*Belge Bölümü*:
========================================================================

Futbol, kitleleri en çok büyüleyen spor olmaya devam ediyor. Ulusal takımların mücadele ettiği Avrupa Şampiyonası Finalleri ve/veya Dünya Şampiyonası Finalleri her ne kadar önemini koruyor olsa da futbolun kalbinin attığı yer; Avrupa Şampiyonlar Ligi’dir. Uzun zamandır futbolun kalbinde Türkiye’den bir takımın önemli bir yer tutmamış olduğu malum. Ülkemizde futbolun eskiye oranla büyüleyiciliğini yitirmiş olmasının muhtemelen önemli nedenlerinden biri bu durumdu. Uzun bir aradan sonra Şampiyonlar Ligi’nde Galatasaray’ın iyi bir kadroyla yer alması, futbolun kalbinin attığı yerde bir Türk takımının iyi maçlar oynayacağına dair bir heyecan uyandırdı. Ve Galatasaray bu uyanan heyecana olumlu yanıtlar veriyor. Galatasaray’ın Manchester United’ı sahasında yenmesi, futbolun kalbinin attığı yerde “ben de varım” demekti. Bundan daha önemlisi ise; Galatasaray’ın dünya devi olarak kabul görmüş olan Bayern Münih’i ilk 60 dakika sahadan silmesiydi. Bu ilk 60 dakikalık oyun, ülkemizde oynanan futbolun da büyüleyici olmaya yöneldiğine büyük işaret oldu. Her ne kadar skorun sonucu belirlemesinden ötürü sahadan eli boş ayrıldığını söylememiz gerekiyor olsa da Galatasaray futbolun büyüleyici bir “oyun” olduğunu seyirciye göstermesi bakımından kutlanmayı hakkediyor.

========================================================================

[Sıralı liste]

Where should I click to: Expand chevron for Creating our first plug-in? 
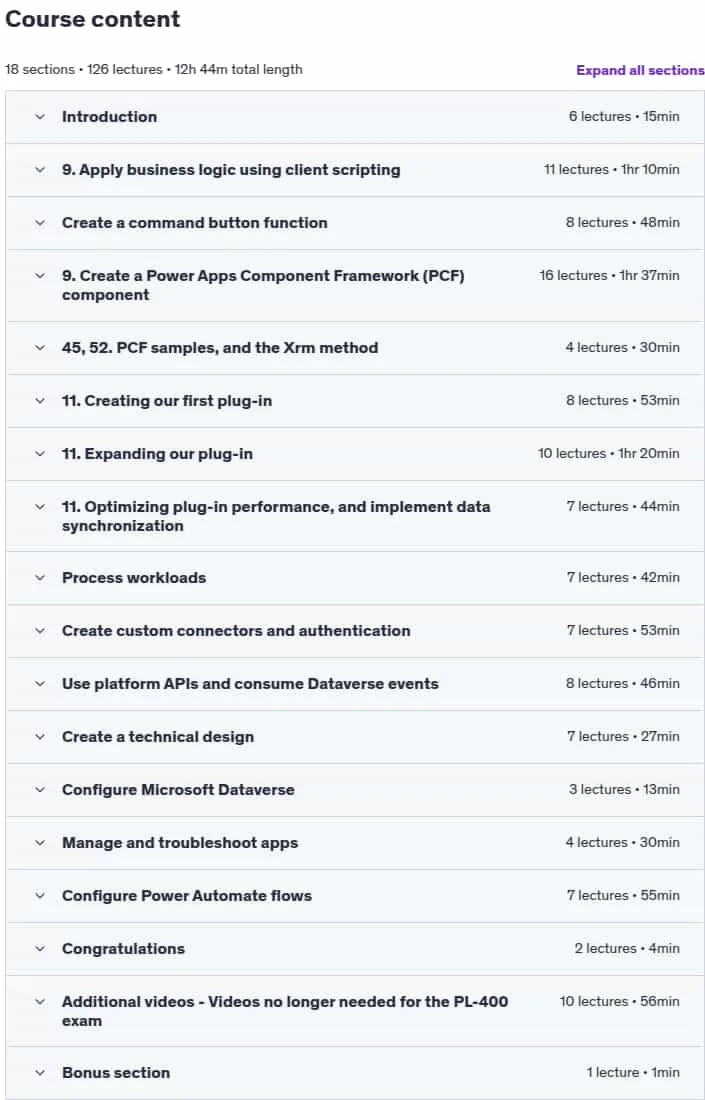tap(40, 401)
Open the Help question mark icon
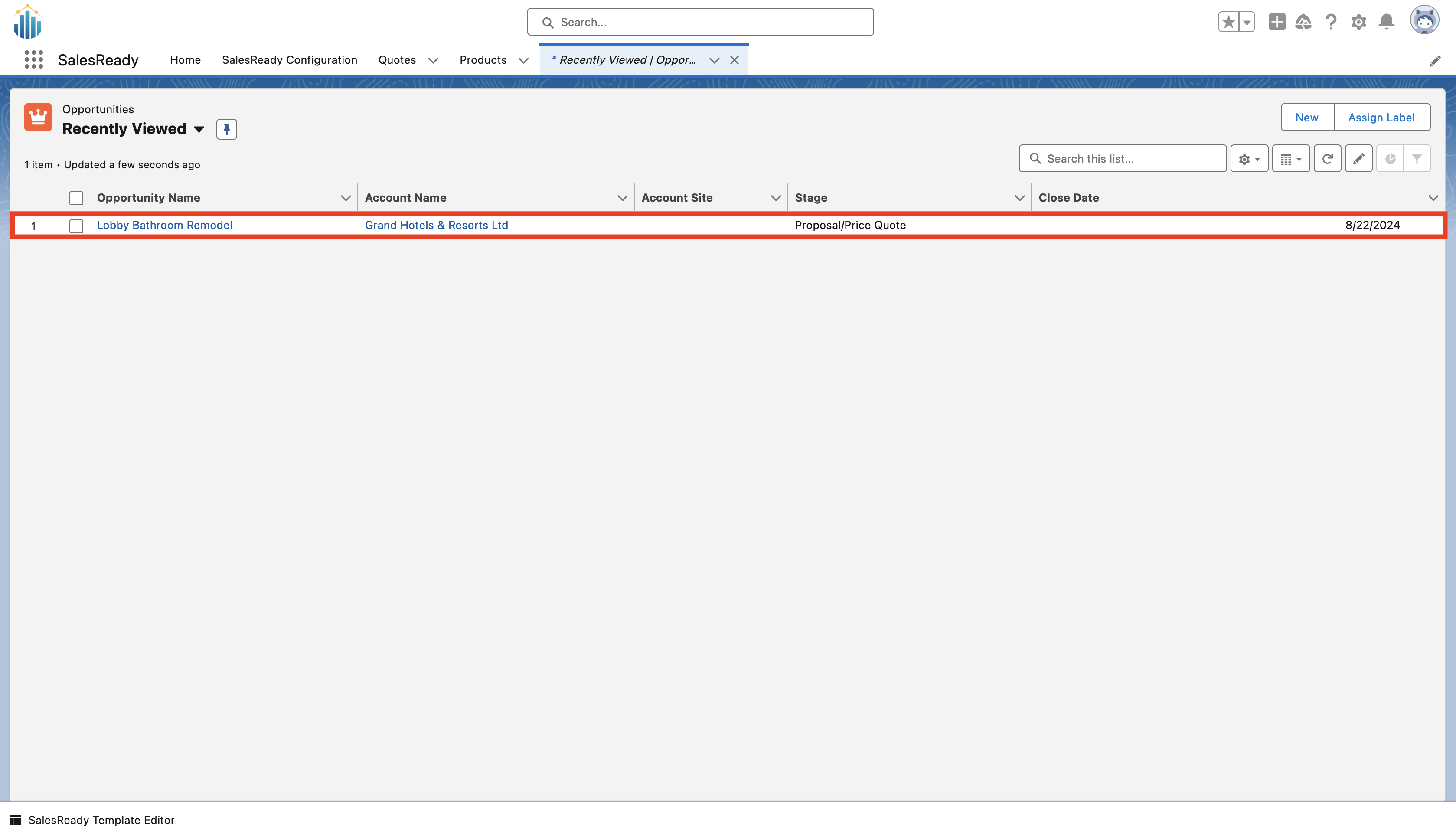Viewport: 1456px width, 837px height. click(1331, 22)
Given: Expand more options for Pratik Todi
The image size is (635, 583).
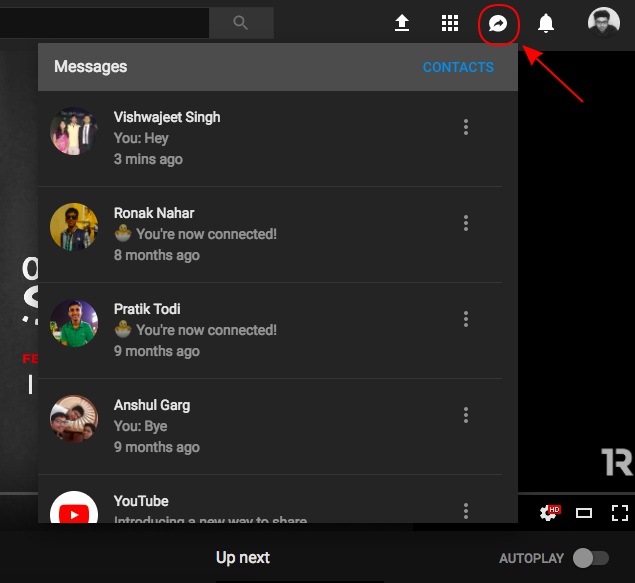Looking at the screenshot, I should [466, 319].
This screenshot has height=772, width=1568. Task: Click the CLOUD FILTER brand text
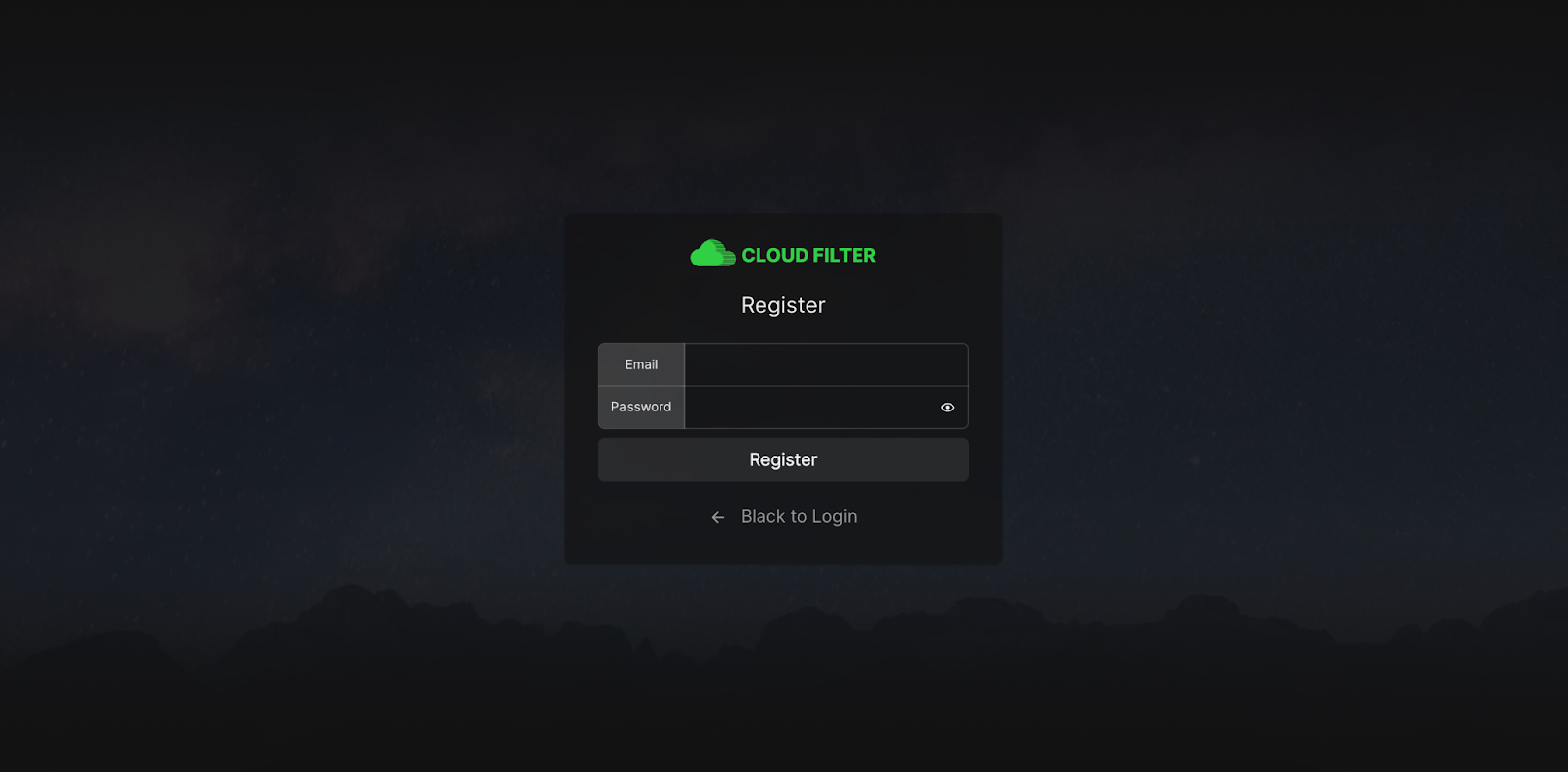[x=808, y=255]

========================================================================

*Yapılacaklar*:
1 – Yukarıdaki listede yer alan satırları, boş satırları atlayarak numaralı bir liste hâlinde düzenleyin. Resimleri cevaba dahil etmeyin.
2 – Galatasaray'ın Şampiyonlar Ligi'ndeki oyununu konu alan yukarıdaki metni, son cümlesinden sonrasını yazarak sürdürün.

*Çözülen Görevler*:
1 –
1. Where should I click to: Expand chevron for Creating our first plug-in? 
2. tap(40, 401)
3. Open the Help question mark icon
4. Viewport: 1456px width, 837px height. click(1331, 22)
5. Given: Expand more options for Pratik Todi
6. The image size is (635, 583).
7. Looking at the screenshot, I should [466, 319].
8. This screenshot has height=772, width=1568. Task: Click the CLOUD FILTER brand text
9. [x=808, y=255]

2 –
Şampiyonlar Ligi’nde olmasa da Fenerbahçe’nin iyi bir kadroyla Avrupa Konferans Ligi’nde oynadığı maçları kazanması, ülkemizde büyüleyiciliğini yitirme noktasına gelmiş futbolun yeniden keyif veren bir oyun olmasında etkili oluyor. Ayrıca Süper Lig’de şimdiye kadar hiçbir engel tanımaması ve bütün maçlarını kazanması, Fenerbahçe’nin oynadığı futbolun da ülke futbolunun üstünde bir seviyede olduğunu gösteriyor. Galatasaray’ın ve Fenerbahçe’nin bu sezon kolektif mücadelenin ve bireysel yaratıcılığın birleştiği bir oyun olarak futbolun esasında insanlara seyir zevki veren büyüleyici oyun olduğunu yeniden hatırlatmaları son derece değerli görünüyor. Ancak bir ligdeki futbolun büyüleyiciliği sadece iki takımın başarısına bağlı olamaz. Bu iki takımı her an yenebilecek ya da en azından zorlayabilecek takımların varlığı, futbolun büyücülüğü için vazgeçilmez bir ihtiyaçtır. Süper Lig’de Galatasaray ve Fenerbahçe’yi zorlayacak takım yok gibi görünmektedir.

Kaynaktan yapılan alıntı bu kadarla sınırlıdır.